▶ ESTRATTO DEL DOCUMENTO
Nel 15esimo anniversario dell’elezione della cancelliera Angela Merkel vengono spontanee alcune considerazioni relative al suo ‘stile politico’. Per molti la Merkel oggi rappresenta l’antitesi del politico aggressivo al quale piace indossare la divisa del maschio alfa, si pensi a Trump o a Putin. Tuttavia questa dicotomia non è un fenomeno del presente.
Angela Merkel venne eletta cancelliera nel 2005, quando George W. Bush e Tony Blair giocavano alla guerra in Iraq insieme ai loro fedeli alleati, lo spagnolo Aznar e l’italiano Berlusconi. La Germania, non dimentichiamolo, si rifiutò di entrare a far parte della coalizione promossa da costoro, un fronte che oggi sappiamo fu costituito grazie alle menzogne fabbricate ad hoc dai neo-con e dal new-labour. Sono dunque 15 anni che la Merkel ha a che fare con questo tipo di politico e 15 anni che gli tiene testa.
La sua più grande vittoria non è l’essere sopravvissuta per così tanto tempo nel recinto del narcisismo politico, né l’essere diventata il leader politico tedesco post-bellico con la maggiore anzianità a pari-merito con Helmut Köhl, ma aver gestito mirabilmente la politica interna ed estera tedesca ed europea durante le frequenti ondate di testosterone lanciate dai suoi colleghi maschi. Come c’è riuscita? Di certo l’ha aiutata l’essere intelligente, colta e anche scaltra, ma il vero segreto del successo è l’istinto politico che questa donna ha sviluppato durante l’adolescenza e la giovinezza.

▶ DATI FORNITI

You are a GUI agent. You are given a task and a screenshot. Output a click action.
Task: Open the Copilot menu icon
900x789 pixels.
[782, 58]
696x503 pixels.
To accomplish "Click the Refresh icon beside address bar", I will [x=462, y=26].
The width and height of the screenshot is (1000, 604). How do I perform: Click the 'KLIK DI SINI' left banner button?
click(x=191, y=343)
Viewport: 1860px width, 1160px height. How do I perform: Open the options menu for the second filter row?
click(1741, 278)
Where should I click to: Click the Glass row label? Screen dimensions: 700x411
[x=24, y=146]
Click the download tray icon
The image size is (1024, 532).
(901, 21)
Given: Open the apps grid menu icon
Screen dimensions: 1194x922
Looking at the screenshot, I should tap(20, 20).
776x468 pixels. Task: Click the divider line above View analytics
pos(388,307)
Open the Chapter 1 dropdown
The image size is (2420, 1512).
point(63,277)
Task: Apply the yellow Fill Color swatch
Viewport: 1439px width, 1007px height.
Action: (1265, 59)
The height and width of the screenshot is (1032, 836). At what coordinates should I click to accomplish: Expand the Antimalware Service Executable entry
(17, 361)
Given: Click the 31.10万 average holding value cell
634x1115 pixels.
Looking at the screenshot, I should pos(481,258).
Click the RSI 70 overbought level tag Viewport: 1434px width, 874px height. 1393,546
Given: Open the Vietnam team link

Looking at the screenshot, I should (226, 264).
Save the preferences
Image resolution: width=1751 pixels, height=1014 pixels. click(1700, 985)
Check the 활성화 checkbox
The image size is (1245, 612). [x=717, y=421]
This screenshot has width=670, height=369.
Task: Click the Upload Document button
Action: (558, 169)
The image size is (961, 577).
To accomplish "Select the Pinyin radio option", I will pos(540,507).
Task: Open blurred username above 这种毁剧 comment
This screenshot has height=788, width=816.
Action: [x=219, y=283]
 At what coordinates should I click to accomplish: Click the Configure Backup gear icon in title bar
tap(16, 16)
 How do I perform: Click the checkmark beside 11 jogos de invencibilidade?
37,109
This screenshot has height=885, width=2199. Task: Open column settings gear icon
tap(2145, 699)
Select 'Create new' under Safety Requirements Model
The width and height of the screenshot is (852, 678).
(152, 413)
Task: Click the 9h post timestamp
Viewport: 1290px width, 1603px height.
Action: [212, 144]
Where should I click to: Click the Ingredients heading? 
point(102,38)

▶ COMPITO
Prosegui il testo sullo stile politico di Angela Merkel, riprendendo subito dopo la sua ultima frase.

▶ RISPOSTA
Angela Merkel è nata nel 1954 ad Amburgo ma è cresciuta oltre cortina poiché suo padre, un ministro protestante, decise di portare la famiglia a vivere nella Germania dell’Est. E’ dunque sotto il regime comunista che la giovane Merkel si è formata, ha fatto i suoi studi e ha imparato a navigare le tormentate acque della politica post-bellica. Senza quella palestra non sarebbe stata in grado di gestire crisi epocali come quella del debito sovrano o dei migranti. In entrambi i casi la Merkel prese decisioni in netto contrasto con i colleghi: si rifiutò di espellere la Grecia dall’euro e aprì le frontiere a milioni di rifugiati. Nonostante l’opposizione degli altri leader europei, la Merkel ebbe ragione, sorprendendo un po’ tutti, inclusi i suoi fan.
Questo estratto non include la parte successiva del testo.